MOBILE, Ala. — Former Washington star quarterback Michael Penix Jr.‘s career arc has been defined by overcoming adversity, as he endured four season-ending injuries during his first four seasons of college football while playing at Indiana.
Penix stayed healthy the past two years at Washington, leading the nation in passing yards per game in both 2022 and 2023 and going 25-3 as a starter.
Penix came to the Senior Bowl this week to compete for a spot in the NFL draft’s first round, as his injury history is part of the reason that his prolific production the past two years doesn’t match his draft projections.

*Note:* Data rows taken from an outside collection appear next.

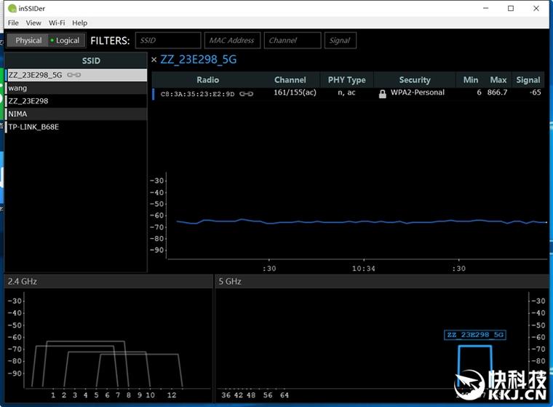This screenshot has height=407, width=553.
Task: Switch to Logical view mode
Action: point(65,41)
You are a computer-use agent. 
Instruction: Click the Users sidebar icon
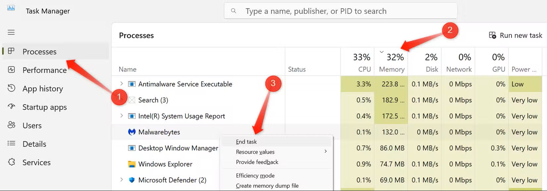click(12, 125)
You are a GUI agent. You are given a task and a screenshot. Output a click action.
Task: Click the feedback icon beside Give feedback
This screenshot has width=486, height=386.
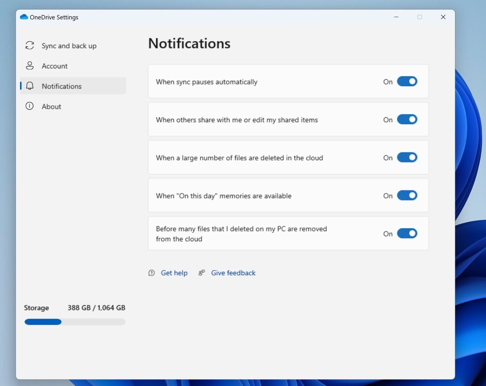(x=202, y=273)
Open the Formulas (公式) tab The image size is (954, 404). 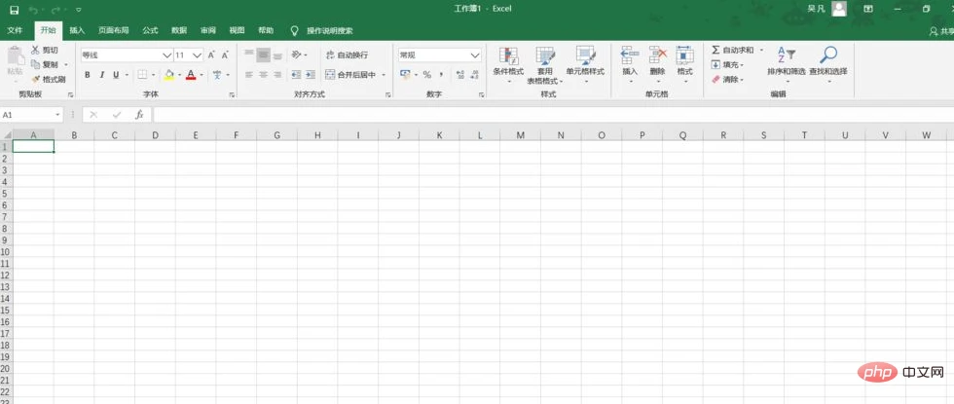pos(150,30)
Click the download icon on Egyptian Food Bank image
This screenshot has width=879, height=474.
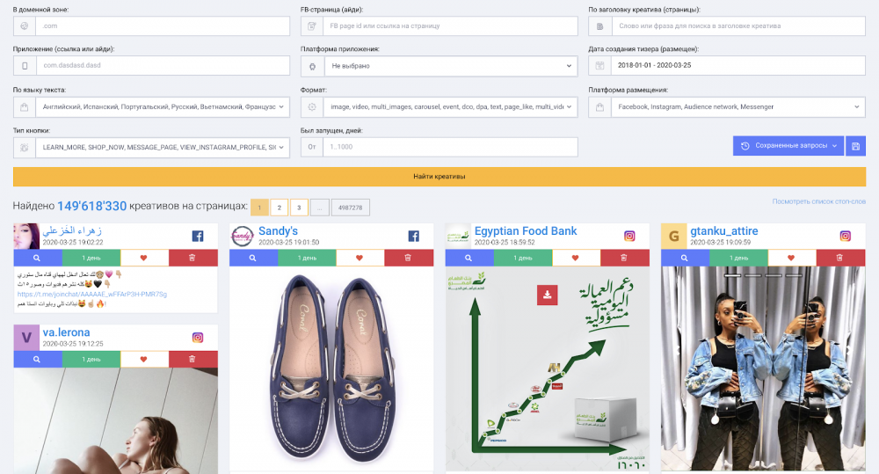(x=548, y=295)
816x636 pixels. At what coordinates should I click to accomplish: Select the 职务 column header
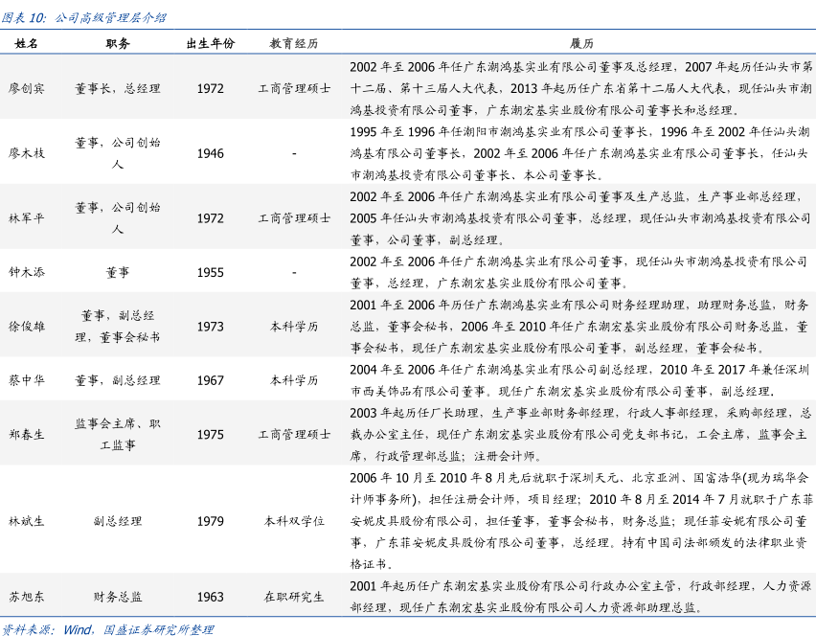tap(118, 44)
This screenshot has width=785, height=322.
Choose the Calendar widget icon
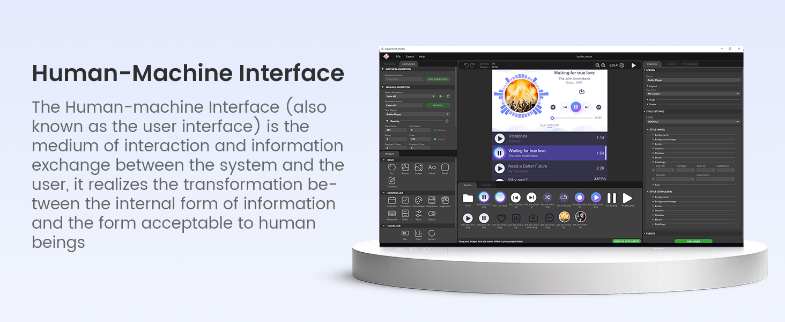392,201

Penix knows there will be questions about his health history. And Penix told ESPN that he went to see Dr. Neal S. ElAttrache, the noted surgeon from the Kerlan-Jobe Orthopedic Clinic in Los Angeles. ElAttrache took scans of the Penix’s right knee, which has endured two ACL tears that ended his 2018 and 2020 seasons.
Penix told ESPN that ElAttrache will be available to talk to any teams that have questions, but said that he got a “thumbs up” from ElAttrache and “there’s nothing to hold me back.” That aligns with how Penix’s knee felt in the three seasons since the second ACL tear, as that specific injury hasn’t caused him to miss a practice, workout or game in those seasons.
He added: “Some of that stuff I can’t control. I can tell them how I feel, I can show them how I feel, that’s all I can do at that point. I’ve got plenty of scans to show them, the doctor says I’m clear, nothing’s wrong, I don’t see why they would think I’m hurt, really. I can just show them what I can do.”
Penix did that plenty on the field the past two seasons at Washington. He led the Huskies to the College Football Playoff in 2023, as they started 14-0 before losing to Michigan in the College Football Playoff championship.
This season, Penix threw for 4,903 yards, 36 touchdowns and 11 interceptions. He completed 65.4% of his passes in an offense that put a premium on pushing the ball down the field. He also took just 16 sacks on more than 1,100 passing attempts the past two years thanks to a strong offensive line and the deft ability to feel pressure.
Asked whether he’s frustrated that he still needs to prove himself to evaluators, Penix quickly dismissed the notion. “I can’t control other people’s perspectives or how they view me as a quarterback,” he said. “For me, I just got to continue to be myself and continue to work hard each and every day to show them that I’m willing to do whatever it takes to be great, and I belong anywhere that I end up.”
Penix has spent the weeks since the national title game training with noted quarterback tutor John Beck of 3DQB in Southern California.
He said that the 34-13 loss in the national title game to Michigan was “tough for me to get over at first,” but he has been excited to get back on the field.
During Senior Bowl practices this week in Mobile, Penix and the other quarterbacks have met with groups of five NFL teams at once. He said the questions have mostly involved his background and journey through football.
Penix played the first four years of his career at Indiana. Along with the ACL injuries, two other seasons (2019 and 2021) ended with shoulder injuries, one to each shoulder. Neither of those injuries is expected to impact him in the NFL.
Penix is appreciative of the moments at the Senior Bowl after those years where injuries intersected his seasons.
“It was hard for me to just go out there and have fun at that time,” he said. “I was just trying to get to that point where you can go back out there and find fun in the game again. I was blessed — I am blessed — to be in this position where I have found I can go out there and have fun.”
Penix sprayed passes around the field Tuesday, the familiar sight of the ball exploding out of his left hand. The setting showcased his arm talent, with hundreds of NFL evaluators scattered around Hancock Whitney Stadium on the campus of South Alabama. And he’s eager to keep putting on a show.
“Just building relationships here, building relationships with people, elevating myself as a person and player here,” Penix said. “Just trying to get to know as many people as I can, being out here in front of these coaches, to show my skills in front of them. I’m soaking in the moment. As long as I soak in all of the moments and get everything out of it I can, I feel like it will a great week for me.”